--- WHAT YOU SHOULD DO ---
Begin with the first line of the entries below. Copy each line exactly, stopping after the one that contains "Search (26, 918)".

* * * * *

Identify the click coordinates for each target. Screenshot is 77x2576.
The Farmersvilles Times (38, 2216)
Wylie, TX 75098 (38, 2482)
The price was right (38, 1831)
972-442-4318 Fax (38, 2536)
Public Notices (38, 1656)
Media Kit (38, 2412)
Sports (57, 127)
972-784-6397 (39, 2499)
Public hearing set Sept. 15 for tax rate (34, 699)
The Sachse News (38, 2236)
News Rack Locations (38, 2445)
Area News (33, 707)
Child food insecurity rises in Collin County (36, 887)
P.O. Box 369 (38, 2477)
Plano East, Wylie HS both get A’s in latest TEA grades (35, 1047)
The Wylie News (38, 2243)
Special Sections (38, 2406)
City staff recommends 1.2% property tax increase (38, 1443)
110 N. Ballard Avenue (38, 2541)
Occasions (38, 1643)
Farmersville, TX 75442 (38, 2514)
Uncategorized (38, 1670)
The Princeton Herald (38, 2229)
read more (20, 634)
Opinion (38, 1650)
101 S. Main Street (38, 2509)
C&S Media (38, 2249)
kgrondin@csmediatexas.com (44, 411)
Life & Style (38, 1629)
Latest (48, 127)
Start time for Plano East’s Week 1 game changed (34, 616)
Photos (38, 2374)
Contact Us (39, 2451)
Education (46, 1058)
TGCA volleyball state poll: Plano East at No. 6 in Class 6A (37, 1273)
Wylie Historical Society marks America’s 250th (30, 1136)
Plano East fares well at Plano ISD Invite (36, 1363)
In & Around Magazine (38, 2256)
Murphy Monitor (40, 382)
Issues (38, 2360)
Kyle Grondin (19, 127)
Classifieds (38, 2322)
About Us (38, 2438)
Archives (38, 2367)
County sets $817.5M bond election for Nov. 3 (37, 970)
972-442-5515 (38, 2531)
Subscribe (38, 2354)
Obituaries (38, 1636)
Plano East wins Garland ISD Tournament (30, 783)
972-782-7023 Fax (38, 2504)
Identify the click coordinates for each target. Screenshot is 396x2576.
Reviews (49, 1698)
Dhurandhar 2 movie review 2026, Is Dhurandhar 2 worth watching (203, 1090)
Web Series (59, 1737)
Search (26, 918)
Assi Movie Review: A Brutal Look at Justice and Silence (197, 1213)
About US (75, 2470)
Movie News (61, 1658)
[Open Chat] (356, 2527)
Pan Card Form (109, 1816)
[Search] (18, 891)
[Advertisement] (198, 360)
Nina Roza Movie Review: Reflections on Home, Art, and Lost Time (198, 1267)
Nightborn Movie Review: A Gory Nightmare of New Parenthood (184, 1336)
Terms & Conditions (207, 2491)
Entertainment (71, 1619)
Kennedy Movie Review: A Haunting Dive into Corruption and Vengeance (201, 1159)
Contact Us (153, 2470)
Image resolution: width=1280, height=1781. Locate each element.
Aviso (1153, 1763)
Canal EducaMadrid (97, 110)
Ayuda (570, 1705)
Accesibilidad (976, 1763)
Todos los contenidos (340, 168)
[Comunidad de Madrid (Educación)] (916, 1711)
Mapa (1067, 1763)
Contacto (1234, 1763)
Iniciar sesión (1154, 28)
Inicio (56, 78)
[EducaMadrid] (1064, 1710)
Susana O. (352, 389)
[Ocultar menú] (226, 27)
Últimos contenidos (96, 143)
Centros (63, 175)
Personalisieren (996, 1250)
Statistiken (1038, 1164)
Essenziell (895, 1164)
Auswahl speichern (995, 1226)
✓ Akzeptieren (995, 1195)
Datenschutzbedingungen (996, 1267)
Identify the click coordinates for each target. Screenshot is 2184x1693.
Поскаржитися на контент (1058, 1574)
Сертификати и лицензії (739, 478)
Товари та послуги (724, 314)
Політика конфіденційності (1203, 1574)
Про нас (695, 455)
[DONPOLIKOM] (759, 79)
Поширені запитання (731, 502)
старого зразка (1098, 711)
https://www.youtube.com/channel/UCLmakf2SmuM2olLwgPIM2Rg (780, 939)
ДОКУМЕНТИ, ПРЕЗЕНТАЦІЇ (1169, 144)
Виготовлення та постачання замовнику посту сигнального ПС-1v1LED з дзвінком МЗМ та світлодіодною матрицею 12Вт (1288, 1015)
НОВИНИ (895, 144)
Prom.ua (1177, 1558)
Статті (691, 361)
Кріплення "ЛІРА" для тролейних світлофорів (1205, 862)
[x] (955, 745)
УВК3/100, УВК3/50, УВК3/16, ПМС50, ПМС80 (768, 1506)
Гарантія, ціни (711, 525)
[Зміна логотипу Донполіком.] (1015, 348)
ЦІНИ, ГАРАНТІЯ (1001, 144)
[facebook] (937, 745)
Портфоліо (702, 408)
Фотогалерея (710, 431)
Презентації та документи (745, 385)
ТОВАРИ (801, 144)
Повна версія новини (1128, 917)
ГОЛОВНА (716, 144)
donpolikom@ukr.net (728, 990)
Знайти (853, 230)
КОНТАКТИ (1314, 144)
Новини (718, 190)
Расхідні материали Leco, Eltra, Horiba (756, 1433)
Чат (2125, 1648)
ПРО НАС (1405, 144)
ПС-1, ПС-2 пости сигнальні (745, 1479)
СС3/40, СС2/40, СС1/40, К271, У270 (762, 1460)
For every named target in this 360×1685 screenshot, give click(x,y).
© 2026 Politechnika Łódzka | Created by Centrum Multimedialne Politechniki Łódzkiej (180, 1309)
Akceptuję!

* * * * *

--- RESPONSE ---
Identify the click coordinates for each target. Screenshot is 77x2576.
The Farmersvilles Times (38, 2216)
Wylie, TX 75098 (38, 2482)
The price was right (38, 1831)
972-442-4318 Fax (38, 2536)
Public Notices (38, 1656)
Media Kit (38, 2412)
Sports (57, 127)
972-784-6397 (39, 2499)
Public hearing set Sept. 15 for tax rate (34, 699)
The Sachse News (38, 2236)
News Rack Locations (38, 2445)
Area News (33, 707)
Child food insecurity rises in Collin County (36, 887)
P.O. Box 369 (38, 2477)
Plano East, Wylie HS both get A’s in latest TEA grades (35, 1047)
The Wylie News (38, 2243)
Special Sections (38, 2406)
City staff recommends 1.2% property tax increase (38, 1443)
110 N. Ballard Avenue (38, 2541)
Occasions (38, 1643)
Farmersville, TX 75442 (38, 2514)
Uncategorized (38, 1670)
The Princeton Herald (38, 2229)
read more (20, 634)
Opinion (38, 1650)
101 S. Main Street (38, 2509)
C&S Media (38, 2249)
kgrondin@csmediatexas.com (44, 411)
Life & Style (38, 1629)
Latest (48, 127)
Start time for Plano East’s Week 1 game changed (34, 616)
Photos (38, 2374)
Contact Us (39, 2451)
Education (46, 1058)
TGCA volleyball state poll: Plano East at No. 6 in Class 6A (37, 1273)
Wylie Historical Society marks America’s 250th (30, 1136)
Plano East fares well at Plano ISD Invite (36, 1363)
In & Around Magazine (38, 2256)
Murphy Monitor (40, 382)
Issues (38, 2360)
Kyle Grondin (19, 127)
Classifieds (38, 2322)
About Us (38, 2438)
Archives (38, 2367)
County sets $817.5M bond election for Nov. 3 (37, 970)
972-442-5515 (38, 2531)
Subscribe (38, 2354)
Obituaries (38, 1636)
Plano East wins Garland ISD Tournament (30, 783)
972-782-7023 Fax (38, 2504)
Identify the click coordinates for each target. Screenshot is 396x2576.
Reviews (49, 1698)
Dhurandhar 2 movie review 2026, Is Dhurandhar 2 worth watching (203, 1090)
Web Series (59, 1737)
Search (26, 918)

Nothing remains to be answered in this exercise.